Since our June 28, 2017 press release and through June 30, 2017, the Company completed acquisitions containing an aggregate of 1,223,436 net rentable square feet for $562.3 million. Certain of these investments are described below.
- 2017 CHI Portfolio – Tranche 1 – The Company’s operating partnership entered into two separate purchase and sale agreements with certain subsidiaries and affiliates of Catholic Health Initiatives (“CHI”) to acquire 13 medical office facilities located in six states, comprising approximately 676,745 net leasable square feet for an aggregate purchase price of approximately $157.1 million, subject to closing prorations and other adjustments (the “2017 CHI Portfolio”). The 2017 CHI Portfolio is 98.8% leased and the weighted average lease term remaining is 9.3 years. On June 29, 2017, the Company closed on the acquisition of eight medical office buildings totaling 492,338 square feet located in Arkansas, Minnesota, North Dakota, Nebraska, Tennessee, and Texas for a purchase price of $124.2 million (“Tranche 1”). The 2017 CHI Portfolio is expected to produce an unlevered yield of approximately 6.8%.
- St. Vincent Carmel Women’s Center – On June 29, 2017, the Company closed the acquisition of an 85,847 square foot medical office facility in Carmel, Indiana, for a purchase price of approximately $33.1 million. This multi-tenant facility is 87% leased with 73% occupied by St. Vincent Health for a remaining term of approximately 6 years.
- St. Vincent Fishers Medical Center – On June 29, 2017, the Company closed the acquisition of a 120,158 square foot medical office facility in Fishers, Indiana, for a purchase price of approximately $60.8 million. This multi-tenant facility is 100% leased with 86% occupied by various 10-year St. Vincent Health leases. These medical office buildings were acquired from St. Vincent upon exercise of its rights of first refusal in connection with the sale of the Duke Realty Healthcare portfolio.

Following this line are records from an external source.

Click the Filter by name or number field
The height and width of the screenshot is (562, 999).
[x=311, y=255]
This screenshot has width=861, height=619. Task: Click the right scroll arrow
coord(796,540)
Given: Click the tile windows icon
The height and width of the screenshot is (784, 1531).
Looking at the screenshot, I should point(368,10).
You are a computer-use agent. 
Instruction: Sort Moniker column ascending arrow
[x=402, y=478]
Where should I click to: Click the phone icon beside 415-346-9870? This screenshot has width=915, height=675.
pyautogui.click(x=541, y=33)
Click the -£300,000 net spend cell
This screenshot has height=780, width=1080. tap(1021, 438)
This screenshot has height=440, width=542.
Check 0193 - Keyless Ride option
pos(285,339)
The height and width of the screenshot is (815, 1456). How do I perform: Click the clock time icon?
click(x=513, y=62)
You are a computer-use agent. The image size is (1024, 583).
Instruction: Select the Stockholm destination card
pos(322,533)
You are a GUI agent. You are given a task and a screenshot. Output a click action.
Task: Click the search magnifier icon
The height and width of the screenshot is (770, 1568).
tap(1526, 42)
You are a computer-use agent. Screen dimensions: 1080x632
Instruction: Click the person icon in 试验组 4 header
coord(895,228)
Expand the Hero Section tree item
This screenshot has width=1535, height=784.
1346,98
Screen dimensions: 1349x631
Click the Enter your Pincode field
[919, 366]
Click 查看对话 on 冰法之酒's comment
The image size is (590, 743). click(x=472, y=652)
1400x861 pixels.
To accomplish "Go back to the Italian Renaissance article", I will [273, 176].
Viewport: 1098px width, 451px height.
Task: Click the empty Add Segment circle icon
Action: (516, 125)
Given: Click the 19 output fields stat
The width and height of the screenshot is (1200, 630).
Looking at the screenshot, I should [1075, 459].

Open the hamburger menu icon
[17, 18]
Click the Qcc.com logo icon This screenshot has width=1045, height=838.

- The first year unlevered yield on the St. Vincent investments described above is expected to be approximately 4.7%.
- Baylor Charles A. Sammons Cancer Center – On June 30, 2017 the Company closed the acquisition of a 458,396 square foot medical office facility in Dallas, Texas, for a purchase price of approximately $290.0 million. This multi-tenant facility is 95% leased with 40% occupied by U.S. Oncology (McKesson) and 55% occupied by Baylor Health Care. This 10-story medical office building was built in 2011 and has 8.6 years remaining on the in-place leases. This property was acquired from BCC Cancer Center Venture, L.P. upon exercise of its rights of first refusal in connection with the sale of the Duke Realty Healthcare portfolio. The first year unlevered yield on this investment is expected to be approximately 4.7%.
- Orthopedic & Sports Institute of the Fox Valley – On June 30, 2017 the Company closed the acquisition of a 66,697 square foot medical office facility in Appleton, Wisconsin, for a purchase price of approximately $27.9 million. This facility is 100% leased by a group of physicians under NOVO Health. The facility includes a 4-operating room surgery center, and imaging center with MRI, physical therapy, and an extended-stay recovery facility. The first year unlevered yield on this investment is expected to be approximately 6.5%.
- On April 7, 2017, we sold four medical office buildings, representing an aggregate 80,292 square feet, in Georgia for approximately $18.2 million and recognized a gain on the sale of approximately $5.3 million.